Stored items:
== Segment start ==

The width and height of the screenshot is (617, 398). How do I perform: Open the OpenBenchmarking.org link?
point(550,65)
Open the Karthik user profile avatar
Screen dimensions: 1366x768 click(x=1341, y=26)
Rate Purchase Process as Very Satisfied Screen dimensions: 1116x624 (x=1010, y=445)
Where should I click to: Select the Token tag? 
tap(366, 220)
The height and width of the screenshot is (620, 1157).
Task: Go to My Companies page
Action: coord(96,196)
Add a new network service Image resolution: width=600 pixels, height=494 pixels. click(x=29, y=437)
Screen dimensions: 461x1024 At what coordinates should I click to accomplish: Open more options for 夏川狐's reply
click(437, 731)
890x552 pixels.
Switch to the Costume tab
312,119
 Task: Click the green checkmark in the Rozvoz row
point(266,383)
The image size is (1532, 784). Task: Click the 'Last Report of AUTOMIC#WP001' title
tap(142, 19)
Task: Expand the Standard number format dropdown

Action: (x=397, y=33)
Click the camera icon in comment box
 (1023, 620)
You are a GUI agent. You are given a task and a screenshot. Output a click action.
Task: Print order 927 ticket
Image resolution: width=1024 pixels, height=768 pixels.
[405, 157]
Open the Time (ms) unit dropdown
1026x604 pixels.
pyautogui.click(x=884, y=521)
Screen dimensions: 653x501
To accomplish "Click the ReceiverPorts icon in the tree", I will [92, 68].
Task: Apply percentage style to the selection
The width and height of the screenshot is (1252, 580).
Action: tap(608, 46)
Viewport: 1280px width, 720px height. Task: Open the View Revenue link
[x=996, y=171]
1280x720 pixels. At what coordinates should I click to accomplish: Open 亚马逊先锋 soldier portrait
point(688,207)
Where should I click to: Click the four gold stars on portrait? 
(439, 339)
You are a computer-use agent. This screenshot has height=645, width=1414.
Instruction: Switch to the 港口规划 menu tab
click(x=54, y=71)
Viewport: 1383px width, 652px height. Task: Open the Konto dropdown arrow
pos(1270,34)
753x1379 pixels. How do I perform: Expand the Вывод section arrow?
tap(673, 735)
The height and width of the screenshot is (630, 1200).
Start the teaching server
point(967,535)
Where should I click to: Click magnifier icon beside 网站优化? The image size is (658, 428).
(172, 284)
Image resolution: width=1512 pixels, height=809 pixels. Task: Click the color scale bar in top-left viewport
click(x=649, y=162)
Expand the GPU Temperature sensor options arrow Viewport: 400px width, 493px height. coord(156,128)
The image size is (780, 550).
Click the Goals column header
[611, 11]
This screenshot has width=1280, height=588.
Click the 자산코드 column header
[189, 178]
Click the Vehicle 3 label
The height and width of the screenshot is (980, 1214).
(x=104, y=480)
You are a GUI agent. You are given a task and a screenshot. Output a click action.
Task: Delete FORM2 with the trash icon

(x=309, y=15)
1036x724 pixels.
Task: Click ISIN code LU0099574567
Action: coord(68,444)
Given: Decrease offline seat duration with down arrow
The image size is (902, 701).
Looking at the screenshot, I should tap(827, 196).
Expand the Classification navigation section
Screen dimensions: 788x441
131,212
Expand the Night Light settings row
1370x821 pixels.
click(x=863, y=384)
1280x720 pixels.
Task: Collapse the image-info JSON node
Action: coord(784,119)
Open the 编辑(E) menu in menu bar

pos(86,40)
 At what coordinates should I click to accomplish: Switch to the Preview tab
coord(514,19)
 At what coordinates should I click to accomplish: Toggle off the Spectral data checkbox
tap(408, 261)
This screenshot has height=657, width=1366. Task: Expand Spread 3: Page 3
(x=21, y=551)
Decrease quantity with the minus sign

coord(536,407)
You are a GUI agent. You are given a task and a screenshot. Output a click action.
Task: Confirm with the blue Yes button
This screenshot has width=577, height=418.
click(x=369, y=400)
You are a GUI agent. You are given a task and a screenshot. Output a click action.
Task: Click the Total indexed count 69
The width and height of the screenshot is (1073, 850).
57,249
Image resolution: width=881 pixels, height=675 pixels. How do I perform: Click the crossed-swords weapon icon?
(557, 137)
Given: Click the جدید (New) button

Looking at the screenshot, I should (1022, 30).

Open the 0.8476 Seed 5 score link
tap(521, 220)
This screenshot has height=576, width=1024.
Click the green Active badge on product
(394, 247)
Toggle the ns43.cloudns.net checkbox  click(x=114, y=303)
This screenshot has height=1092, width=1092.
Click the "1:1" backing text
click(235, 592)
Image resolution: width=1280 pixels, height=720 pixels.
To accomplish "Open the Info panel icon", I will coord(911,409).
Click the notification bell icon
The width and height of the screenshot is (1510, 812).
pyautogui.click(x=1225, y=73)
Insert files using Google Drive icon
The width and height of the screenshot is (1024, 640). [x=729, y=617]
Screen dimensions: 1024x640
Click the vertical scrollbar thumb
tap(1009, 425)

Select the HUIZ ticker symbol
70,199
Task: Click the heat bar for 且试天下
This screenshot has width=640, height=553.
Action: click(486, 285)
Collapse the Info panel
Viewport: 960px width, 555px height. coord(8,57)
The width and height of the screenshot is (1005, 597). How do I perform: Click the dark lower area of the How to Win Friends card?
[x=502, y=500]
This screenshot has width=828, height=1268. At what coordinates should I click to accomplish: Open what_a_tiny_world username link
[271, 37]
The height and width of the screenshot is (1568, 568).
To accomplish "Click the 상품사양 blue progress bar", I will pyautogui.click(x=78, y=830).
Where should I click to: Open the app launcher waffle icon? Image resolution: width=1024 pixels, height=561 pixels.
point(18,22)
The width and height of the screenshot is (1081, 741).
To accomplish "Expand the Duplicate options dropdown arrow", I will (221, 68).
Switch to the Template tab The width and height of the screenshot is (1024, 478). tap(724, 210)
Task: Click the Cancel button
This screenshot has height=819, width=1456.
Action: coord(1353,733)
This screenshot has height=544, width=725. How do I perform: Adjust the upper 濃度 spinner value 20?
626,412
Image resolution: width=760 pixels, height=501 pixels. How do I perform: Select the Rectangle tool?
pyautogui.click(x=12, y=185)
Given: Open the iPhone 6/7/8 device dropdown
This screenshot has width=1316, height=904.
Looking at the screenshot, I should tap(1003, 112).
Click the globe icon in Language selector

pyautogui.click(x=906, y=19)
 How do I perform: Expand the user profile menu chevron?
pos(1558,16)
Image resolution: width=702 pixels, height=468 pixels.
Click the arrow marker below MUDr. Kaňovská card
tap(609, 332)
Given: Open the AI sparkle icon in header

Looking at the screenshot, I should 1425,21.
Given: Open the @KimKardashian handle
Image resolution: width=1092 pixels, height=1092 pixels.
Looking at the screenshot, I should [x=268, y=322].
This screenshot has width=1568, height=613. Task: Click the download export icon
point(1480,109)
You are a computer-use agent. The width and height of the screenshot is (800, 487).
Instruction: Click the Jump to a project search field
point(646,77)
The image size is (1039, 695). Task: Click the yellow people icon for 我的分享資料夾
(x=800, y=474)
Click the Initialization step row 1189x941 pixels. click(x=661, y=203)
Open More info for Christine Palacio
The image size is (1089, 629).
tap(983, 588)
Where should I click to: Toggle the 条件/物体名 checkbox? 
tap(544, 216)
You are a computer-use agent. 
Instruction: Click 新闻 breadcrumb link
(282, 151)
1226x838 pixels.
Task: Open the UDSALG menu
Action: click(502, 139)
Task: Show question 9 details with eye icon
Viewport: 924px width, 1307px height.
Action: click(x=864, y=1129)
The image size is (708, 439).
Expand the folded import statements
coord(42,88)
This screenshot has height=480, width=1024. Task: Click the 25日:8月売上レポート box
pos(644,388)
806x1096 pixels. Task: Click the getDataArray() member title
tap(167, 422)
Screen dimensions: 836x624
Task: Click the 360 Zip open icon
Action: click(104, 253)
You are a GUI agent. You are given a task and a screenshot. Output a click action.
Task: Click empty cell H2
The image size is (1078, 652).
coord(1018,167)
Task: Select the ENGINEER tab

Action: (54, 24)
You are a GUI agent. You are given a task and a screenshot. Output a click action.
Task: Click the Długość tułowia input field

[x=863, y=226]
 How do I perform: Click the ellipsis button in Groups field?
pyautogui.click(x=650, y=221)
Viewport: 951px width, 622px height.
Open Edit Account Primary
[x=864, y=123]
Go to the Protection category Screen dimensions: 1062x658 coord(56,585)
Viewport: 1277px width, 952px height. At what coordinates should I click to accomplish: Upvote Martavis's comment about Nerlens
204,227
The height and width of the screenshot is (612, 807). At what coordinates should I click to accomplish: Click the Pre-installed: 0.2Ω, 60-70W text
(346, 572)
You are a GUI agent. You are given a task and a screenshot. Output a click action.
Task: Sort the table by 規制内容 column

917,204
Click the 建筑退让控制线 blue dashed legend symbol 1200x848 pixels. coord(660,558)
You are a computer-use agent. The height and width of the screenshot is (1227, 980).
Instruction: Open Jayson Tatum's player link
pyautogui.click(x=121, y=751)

== Segment end ==

_Action item:_ Would you retype exactly the lines above, from the line with "Task: Click the Total indexed count 69" to the line with "Click the notification bell icon", with both end lines kept and nothing more?

_Answer section:_
Task: Click the Total indexed count 69
The width and height of the screenshot is (1073, 850).
57,249
Image resolution: width=881 pixels, height=675 pixels. How do I perform: Click the crossed-swords weapon icon?
(557, 137)
Given: Click the جدید (New) button

Looking at the screenshot, I should (1022, 30).

Open the 0.8476 Seed 5 score link
tap(521, 220)
This screenshot has height=576, width=1024.
Click the green Active badge on product
(394, 247)
Toggle the ns43.cloudns.net checkbox  click(x=114, y=303)
This screenshot has height=1092, width=1092.
Click the "1:1" backing text
click(235, 592)
Image resolution: width=1280 pixels, height=720 pixels.
To accomplish "Open the Info panel icon", I will coord(911,409).
Click the notification bell icon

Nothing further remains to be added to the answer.